If you attempt to edit an Application Rule containing a Power Rule in a Privilege Management Policy Editor older than v5.3.x, the PowerRuleScript attribute (that is linked to the Power Rule) is removed from the Application Rule.

For more information about compatibility with other Privilege Management for Windows versions, please see the Release Notes for each version.

Third Party Integration Security

When you integrate with a third party, you should ensure you use the most secure mechanism possible. For example, if a vendor offers both HTTP and HTTPS, use HTTPS.

Supported Application Types

All Application Types are supported, with the exception of:

  • Remote PowerShell Script
  • Remote PowerShell Command
  • Windows Service
  • Windows Store Application

If you use these application types with a Power Rule, the rule script will not run and the event will state, Script execution skipped: Application Type not supported. This is an 801 event.

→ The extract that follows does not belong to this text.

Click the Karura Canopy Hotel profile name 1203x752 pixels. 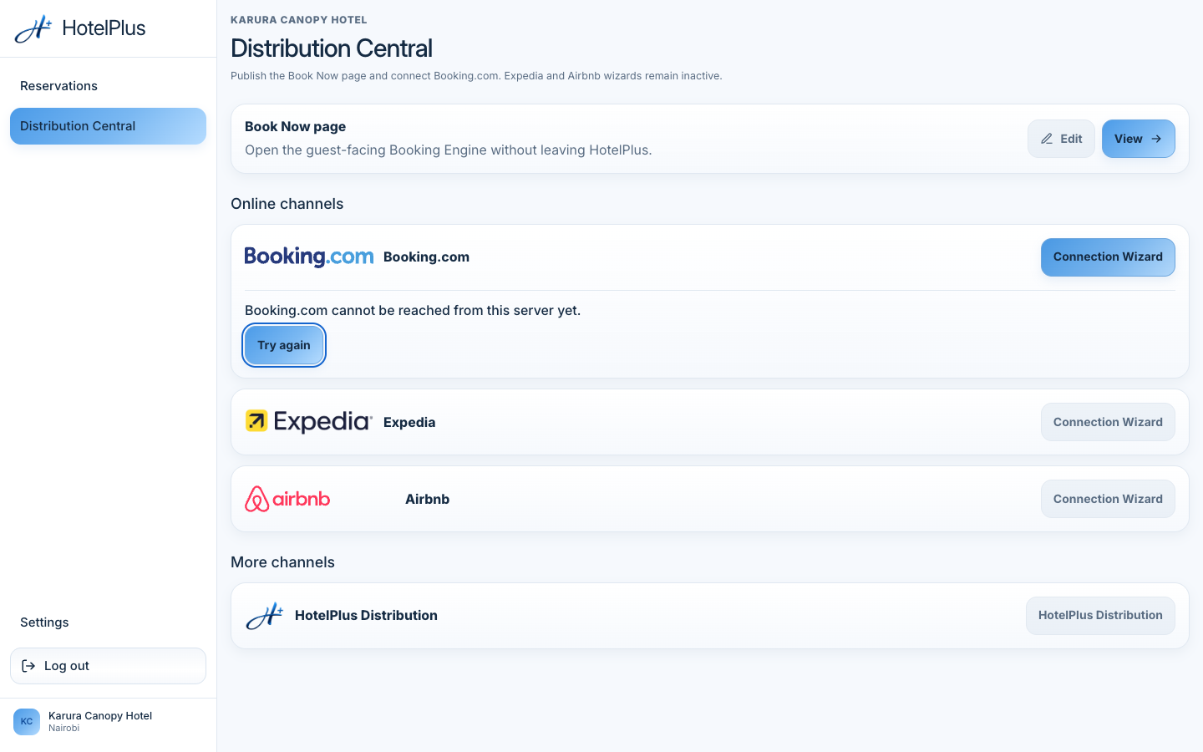coord(100,715)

Some restrictions are enforced by the Privilege Management Policy Editor but cannot be enforced in a scripting environment. The following is guidance for creating your Power Rule. If Privilege Management cannot determine the correct course of action, the Default rule is applied.

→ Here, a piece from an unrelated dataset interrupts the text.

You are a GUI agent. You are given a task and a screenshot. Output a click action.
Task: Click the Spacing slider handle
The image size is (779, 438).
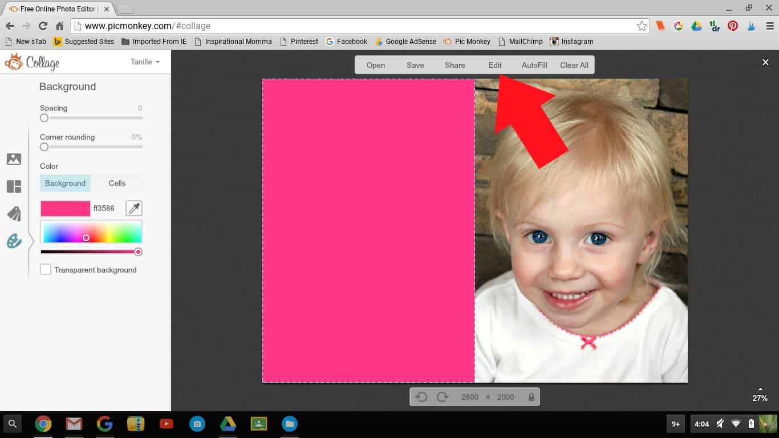[44, 118]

All messages and tokens must exist in your policy configuration prior to referencing them in a Power Rule script.

  • The Action must match the Message. For example, if the Action is Allow, the message must be of type Allow.
  • If you set the Action to Allow, we assume a passive Token but you can add a different token such as a Custom Token you created.
  • Tokens cannot be used when the action is Block.
  • If you specify an account to run as, your action must be Allow.

If the script fails, a local audit event 801 will be triggered.

If you use Set-PRRunAsProperty, then you need to use Set-PRRuleProperty and set the -Action argument to Allow. You can optionally set the -Token argument. If you do not define a token, then a Passive token is applied.

The values for -Action and -Token are case sensitive.

For more information, please see Script Audit Failure Event.

Script Restrictions

There are some scripting restrictions you need to be aware of when you are creating your own integrations.

Block Comments

Single line comments are supported, but block comments are not. Block comments take the form:

<# block comment #>

PowerShell single line comments are supported.

# comment


The #Requires notation is not supported.

Script Audit Failure Event

If a rule script fails, then a local Windows event is created, and the Privilege Management for Windows event number is 801. This event is always created, even when auditing is turned off. The following fields are shown in the event:

Variable Name Description
RuleScriptFileName Name attribute of the script in the config
RuleScriptName Set by script properties
RuleScriptVersion Set by script properties
RuleScriptPublisher The publisher of the script
RuleScriptRuleAffected Whether a rule script changed a Privilege Management for Windows rule
RuleScriptStatus Timeout, Exception
RuleScriptResult Script timeout exceeded: X seconds, Set Rule Properties failed validation
ExceptionType Any valid .NET exception type
ExceptionMessage The short exception message
ProcessId PID of the process matching the rule
ParentProcessId PID of the parent process matching the rule
ProcessStartTime Time the process started
Event Time Time the script started
UniqueProcessId GUID of process to link this data to associated audit process event

PowerShell Scripting Execution Policy

We recommend using one PowerShell script for each integration you create. If you create a Power Rule script that in turn calls an additional PowerShell script, you need to distribute that PowerShell script independently and may need to change your PowerShell execution policy to ensure it can run.


If you want to maintain signed scripts, you must ensure they are encoded in UTF-16 LE prior to importing them into Privilege Management for Windows. Rule script files exported from the Privilege Management Policy Editor are always encoded in UTF-16 LE.

Settings files are encrypted at the endpoint. Settings files must be encoded in UTF-8.